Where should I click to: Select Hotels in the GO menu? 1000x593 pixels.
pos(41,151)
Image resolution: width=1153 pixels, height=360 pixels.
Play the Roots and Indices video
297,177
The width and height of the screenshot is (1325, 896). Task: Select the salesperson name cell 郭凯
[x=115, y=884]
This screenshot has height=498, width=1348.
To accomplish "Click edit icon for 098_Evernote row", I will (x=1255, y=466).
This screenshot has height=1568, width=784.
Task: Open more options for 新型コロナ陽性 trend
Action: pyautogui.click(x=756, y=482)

----------

**AIM OF THE TASK**
Write out the stretch of the listing above from the line containing "The width and" through the end of the listing, with both ends included.

**SOLVED EXERCISE**
The width and height of the screenshot is (1325, 896). Task: Select the salesperson name cell 郭凯
[x=115, y=884]
This screenshot has height=498, width=1348.
To accomplish "Click edit icon for 098_Evernote row", I will (x=1255, y=466).
This screenshot has height=1568, width=784.
Task: Open more options for 新型コロナ陽性 trend
Action: pyautogui.click(x=756, y=482)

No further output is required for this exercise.